Based on current stock prices retrieved from credible sources such as Google Finance, I determined the number of shares to purchase for each company. For Apple, with a stock price of approximately $170.50, I can buy about 58 shares ($9,899.00). For Johnson & Johnson, with a share price around $164.75, I can acquire about 60 shares ($9,885.00). Ford's stock price is approximately $13.25, allowing me to purchase 376 shares ($4,987.00). These calculations reflect realistic roundings considering the purchase of whole shares, and slight surplus funds remain uninvested due to share price constraints.

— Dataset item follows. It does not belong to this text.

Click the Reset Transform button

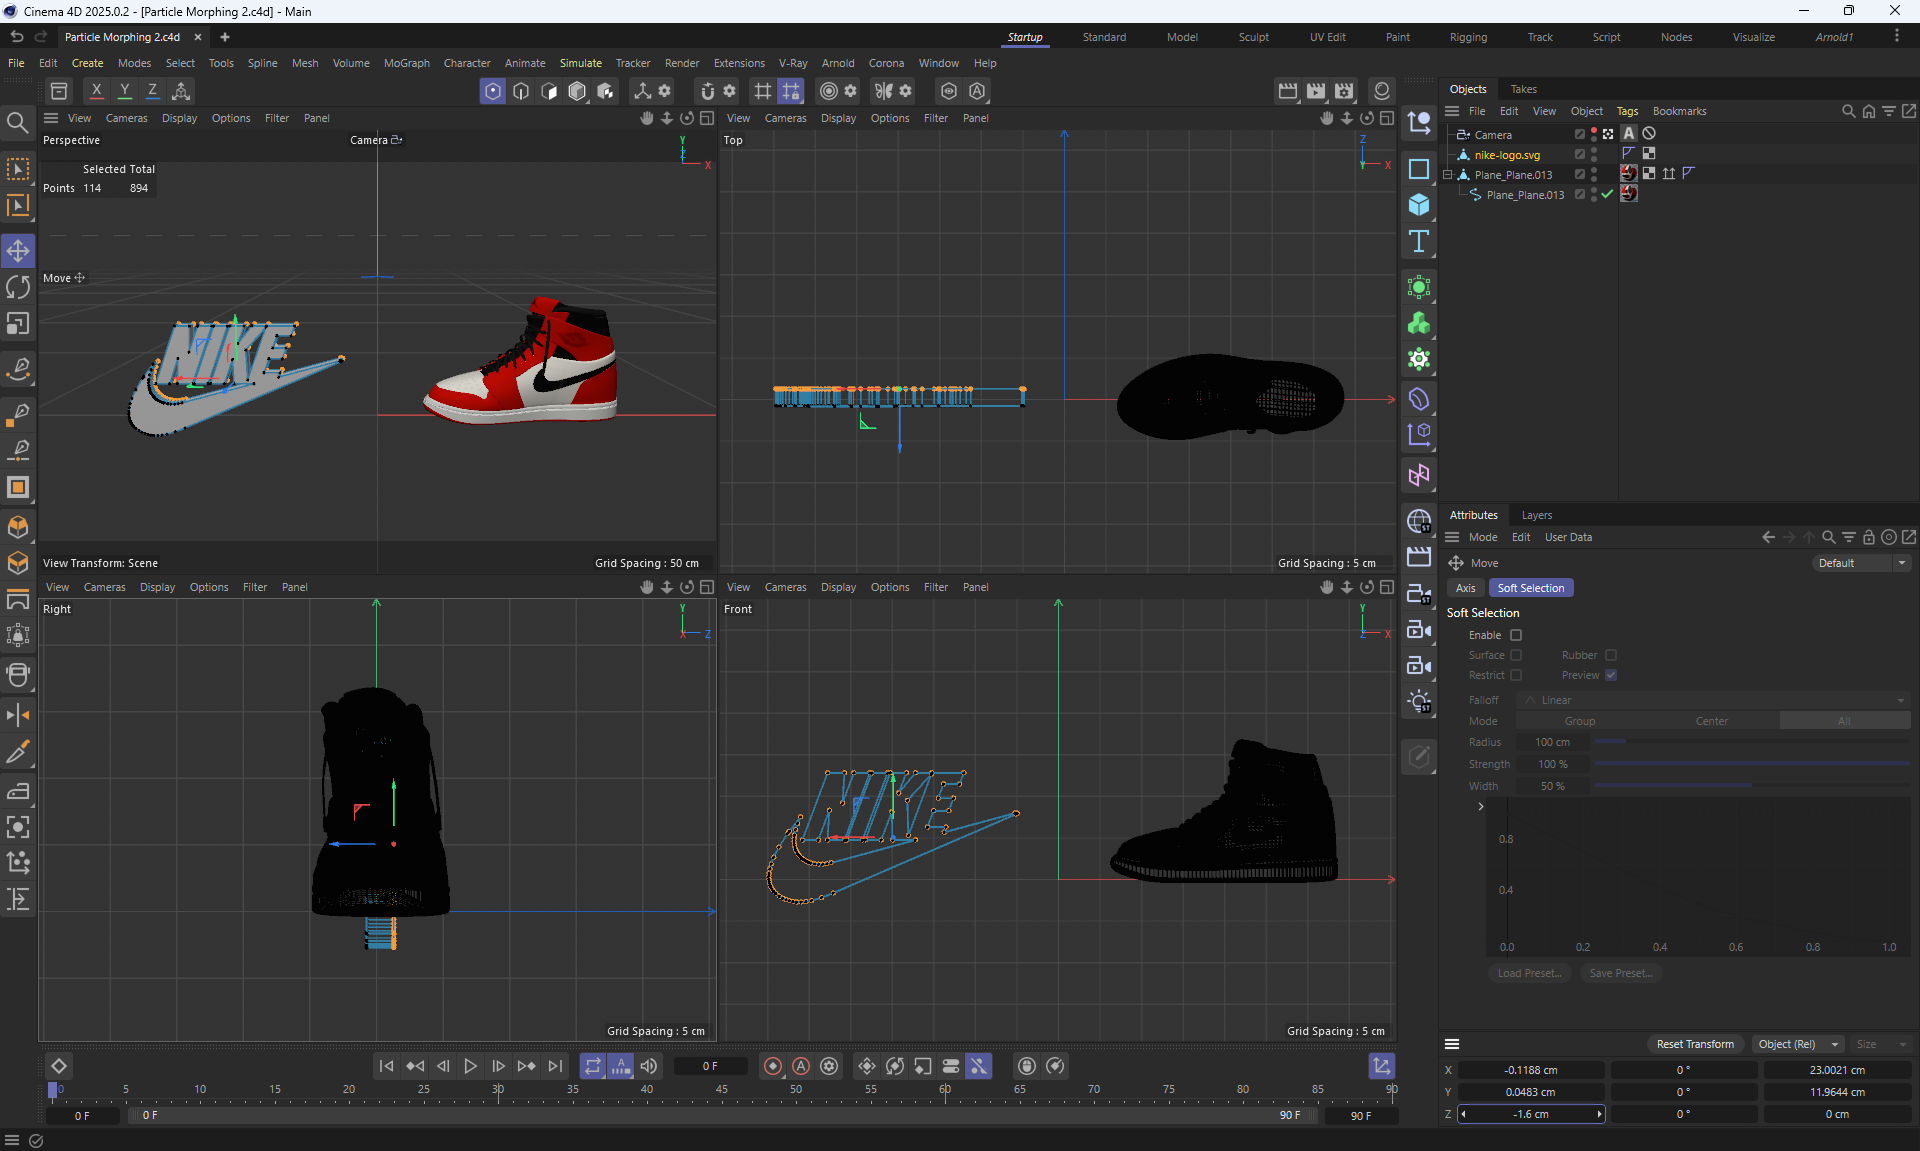point(1695,1044)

This diversified investment approach spreads risk across different sectors—technology, healthcare, and automotive—aligning with good investment practices. The decision to invest in these companies stems from their financial health, market position, and growth opportunities, which align with my perception of stable and promising investments. This exercise illustrates fundamental stock purchasing strategies and the importance of diversification in building a resilient investment portfolio.

References

  • CNBC. (n.d.). Jim Cramer’s “Am I Diversified?”. Retrieved from https://www.cnbc.com
  • Google Finance. (n.d.). Apple: https://www.google.com/finance/quote/AAPL
  • Google Finance. (n.d.). Johnson & Johnson: https://www.google.com/finance/quote/JNJ
  • Google Finance. (n.d.). Ford Motor Company: https://www.google.com/finance/quote/F
  • Investopedia. (2020). Diversification. Retrieved from https://www.investopedia.com/terms/d/diversification.asp
  • Yao, L., & Pompian, M. M. (2012). Behavioral finance and investing. CFA Institute Publications.
  • Wallen, M. (2021). Stock Market Investing for Beginners. New York: Financial Times Press.
  • McKinsey & Company. (2022). The future of automotive industry and electric vehicles. Retrieved from https://www.mckinsey.com
  • National Securities Clearing Corporation (2022). Stock trading fundamentals. NYSE Reports.